In clinical trials involving children aged 6–10 years with heterozygous familial and non-familial hypercholesterolemia (n = 138), increases in ALT and/or AST (≥ 3 × ULN) occurred in 1.1% of patients in the ezetimibe group compared to 0% in the placebo group. CK increases (≥ 10 × ULN) and cases of myopathy were not reported.
Reporting suspected adverse reactions
Reporting suspected adverse reactions after medicine authorization is important. It allows continued monitoring of the benefit-risk balance of the medicine. Information on any suspected adverse reactions should be submitted according to legislative requirements.
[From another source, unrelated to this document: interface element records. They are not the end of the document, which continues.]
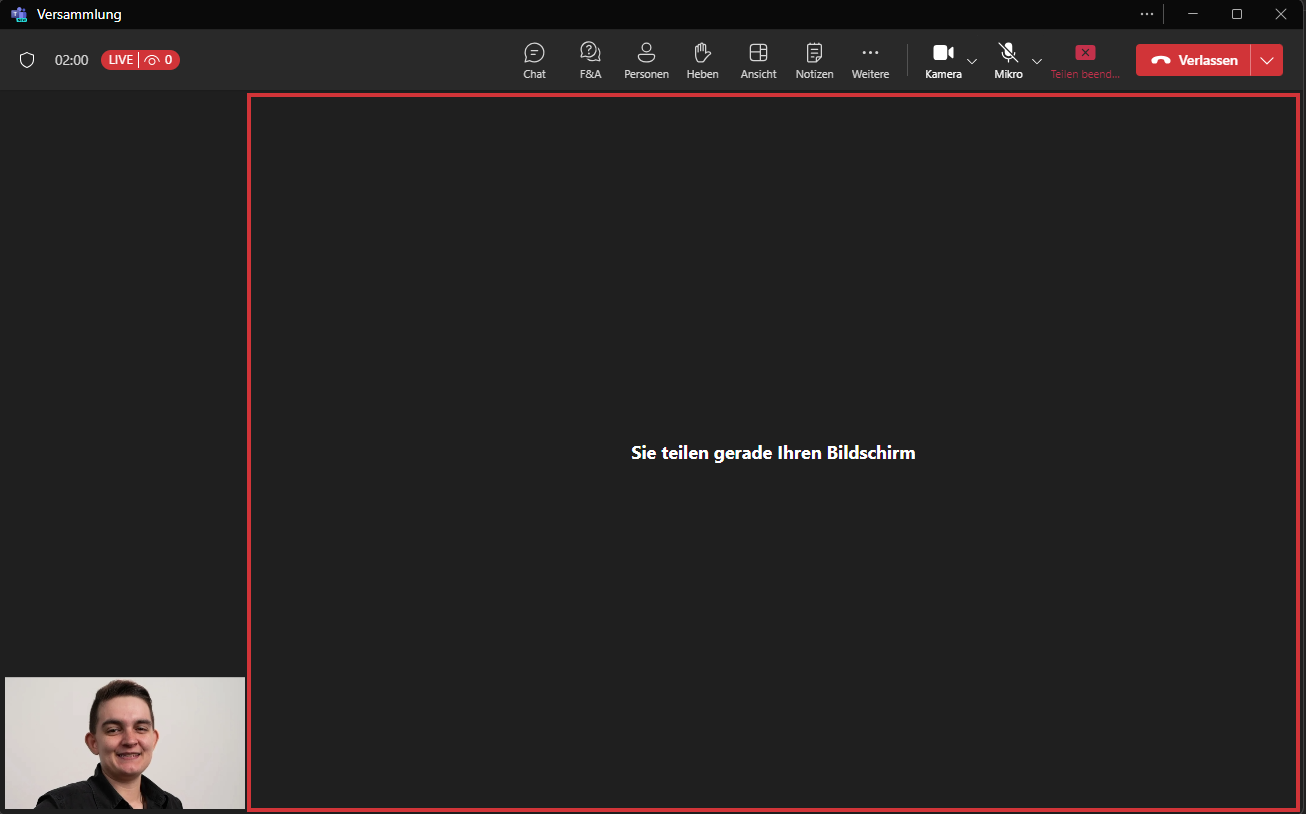The image size is (1306, 814).
Task: Expand the Mikro options chevron
Action: pos(1037,61)
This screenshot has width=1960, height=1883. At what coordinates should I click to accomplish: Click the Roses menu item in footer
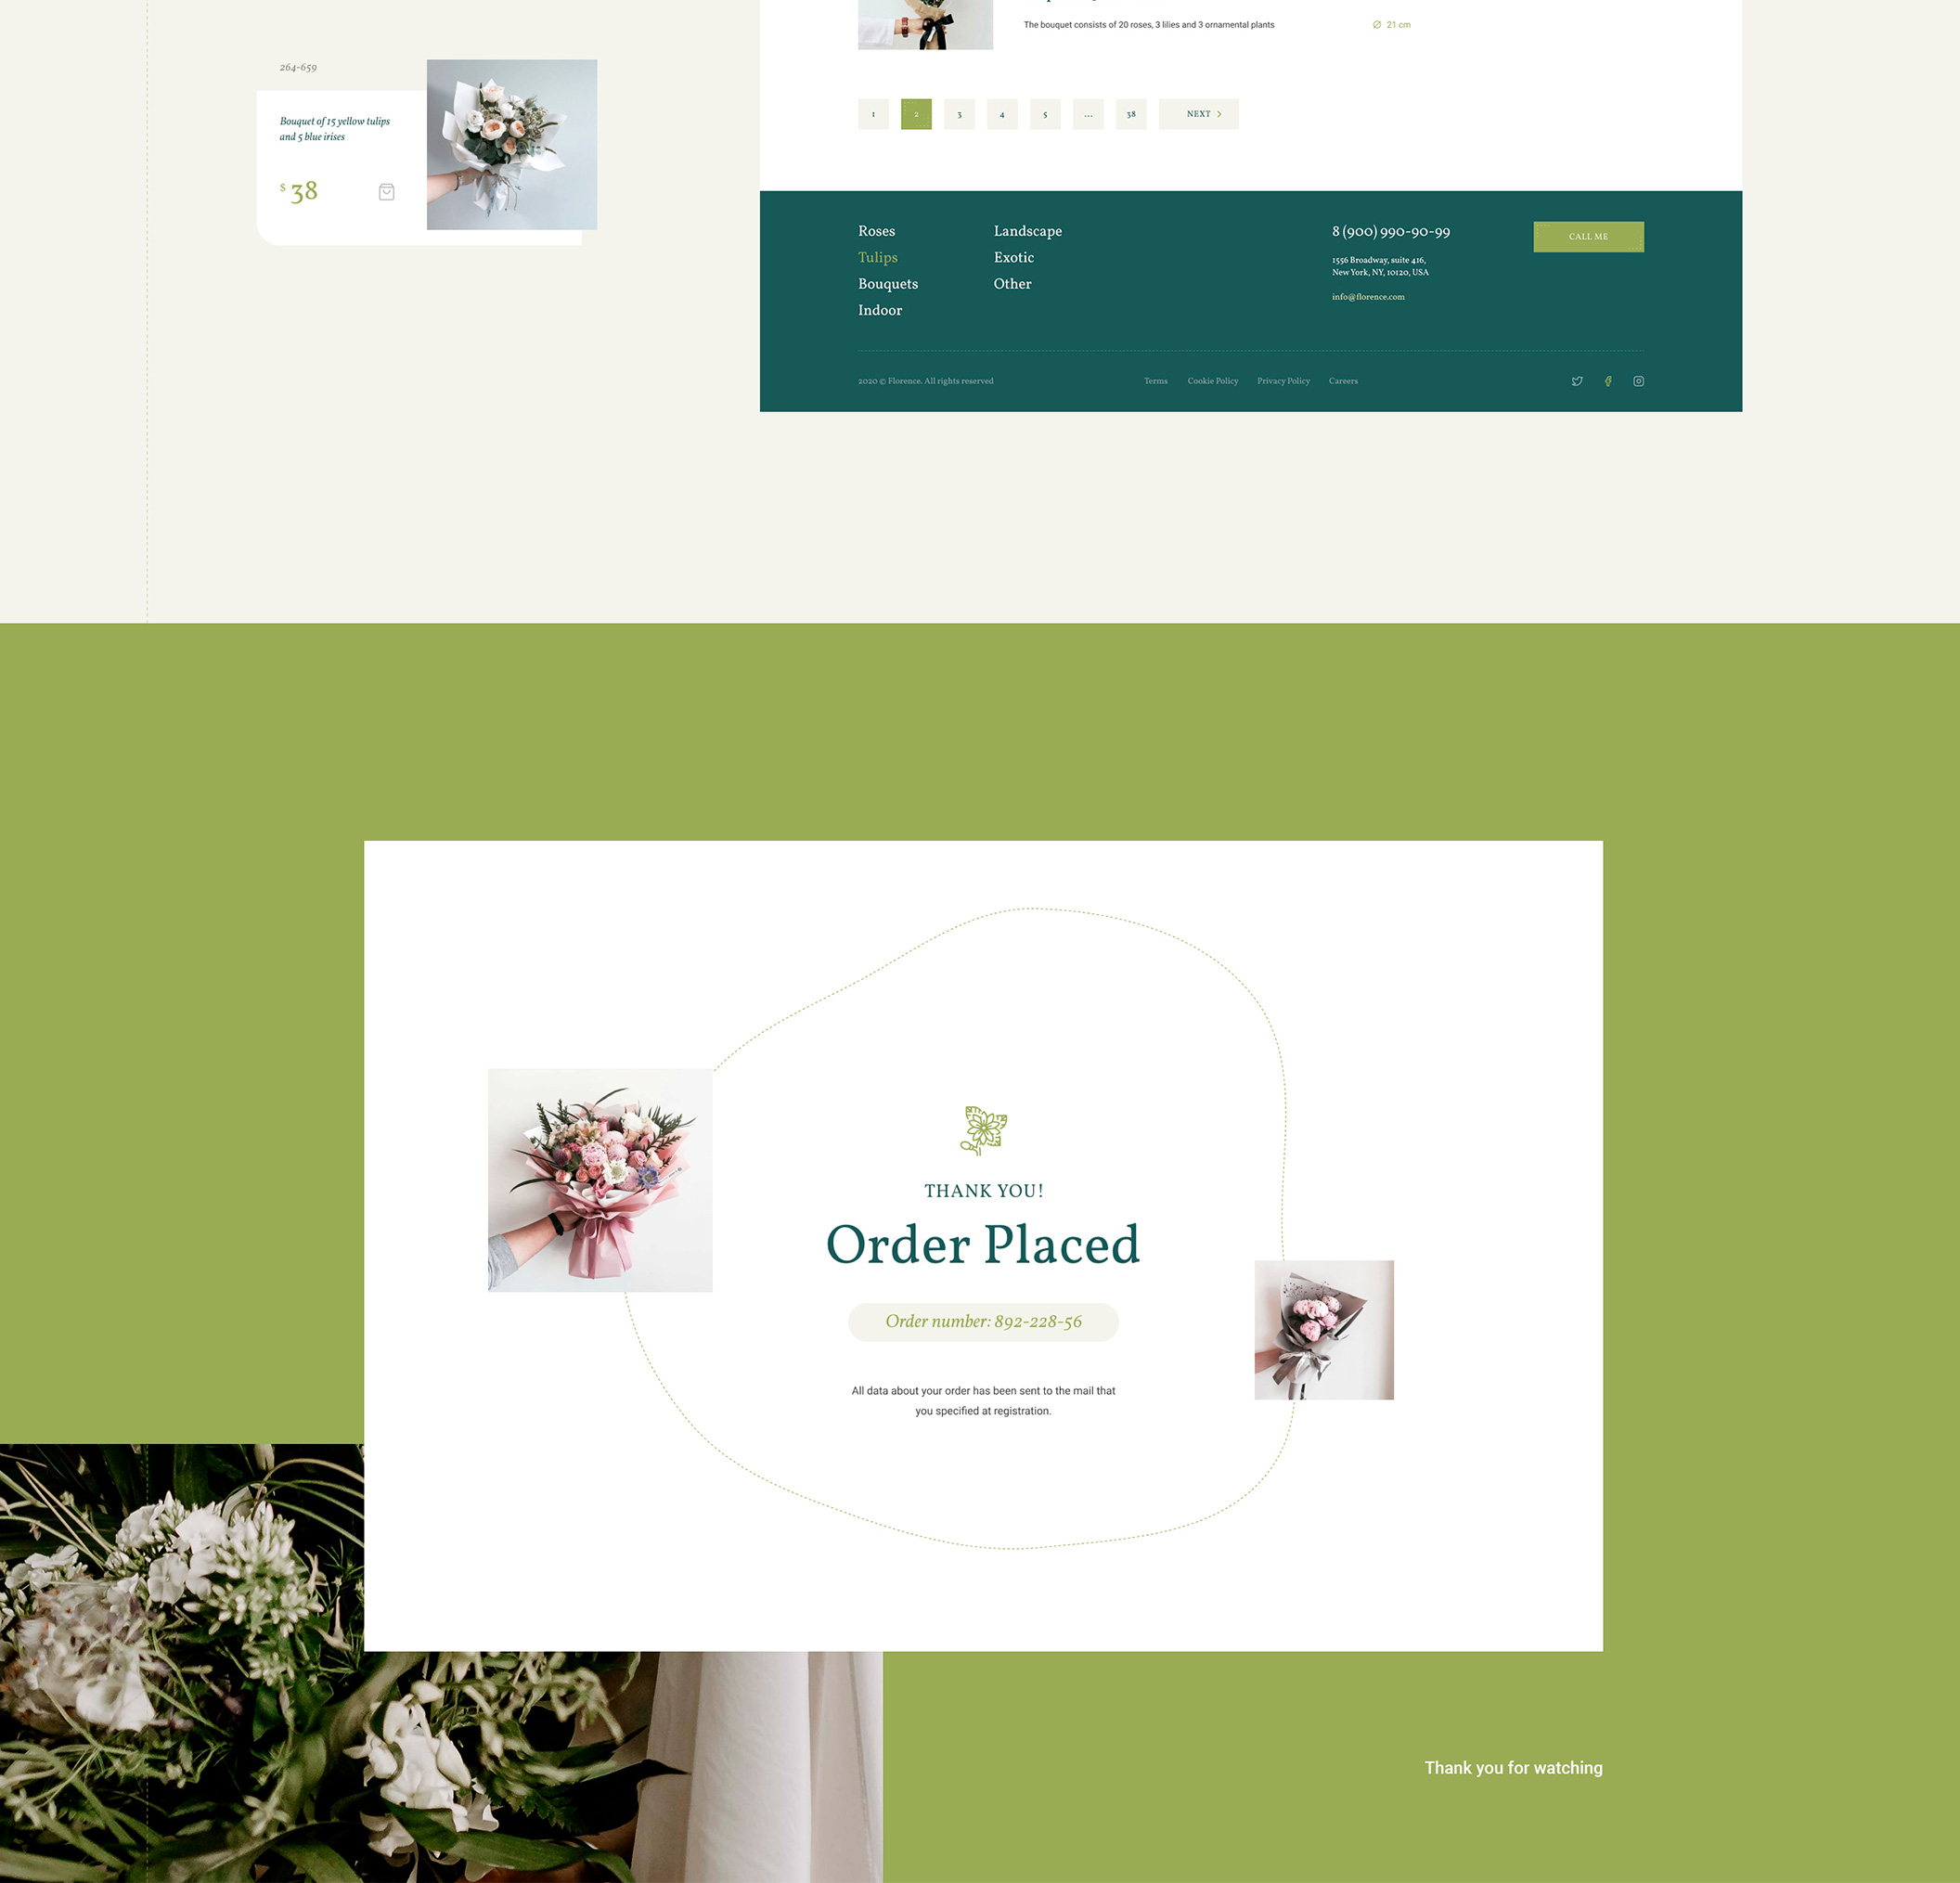[x=875, y=229]
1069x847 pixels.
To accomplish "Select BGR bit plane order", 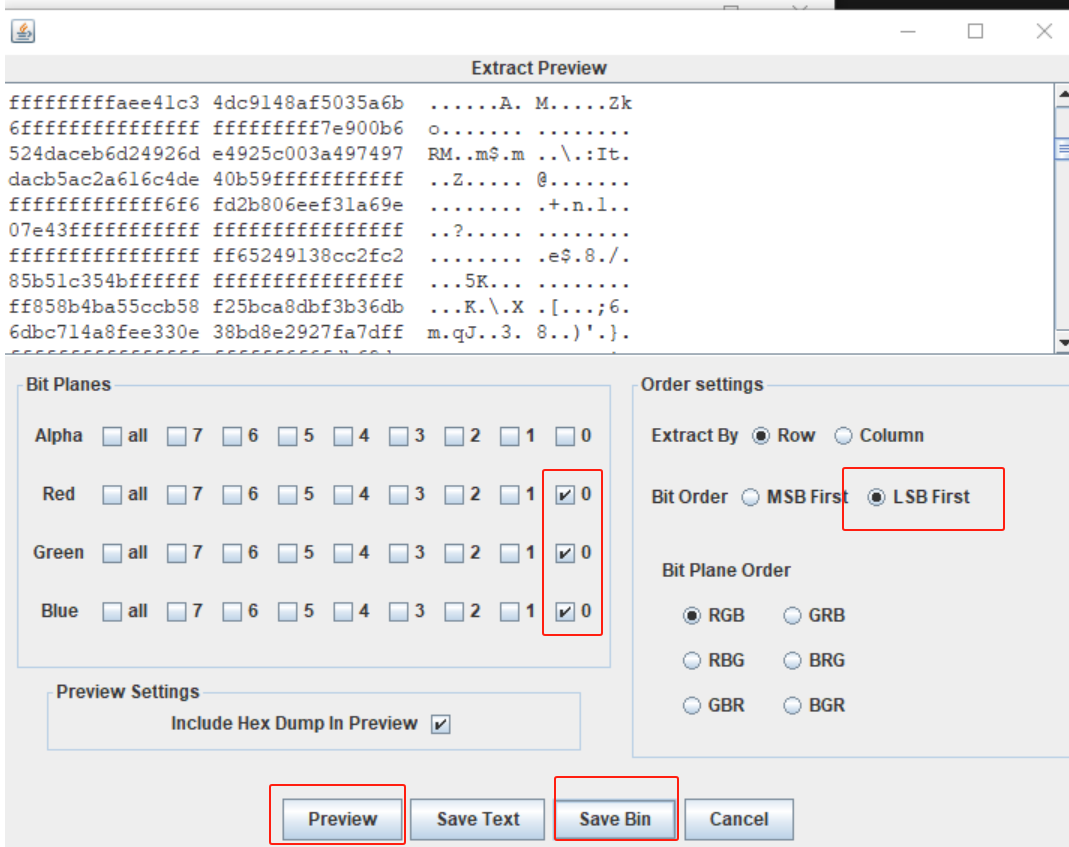I will click(x=792, y=706).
In case of adverse events, adverse reactions, or lack of therapeutic effect, please report to ZENTIVA UKRAINE LLC, 5I Brovarskyi Avenue, Kyiv, 02002, Ukraine; tel./fax: +38 044 517-75-00; e-mail: [email protected].
Shelf life. 3 years.
Storage conditions.
No special temperature storage conditions required.
Keep in the original packaging to protect from moisture and light.
Keep out of the reach of children.
Packaging.
10 film-coated tablets in a blister. 3 or 6 blisters in a cardboard box.
Prescription status. Prescription only.
Manufacturer.
ELPEN PHARMACEUTICAL CO., INC.
Manufacturer's address and place of business.
Marathonos Ave. 95, Pikermi Attiki, 19009, Greece;
Zapane, Block 1048, Keratea, 19001, Greece.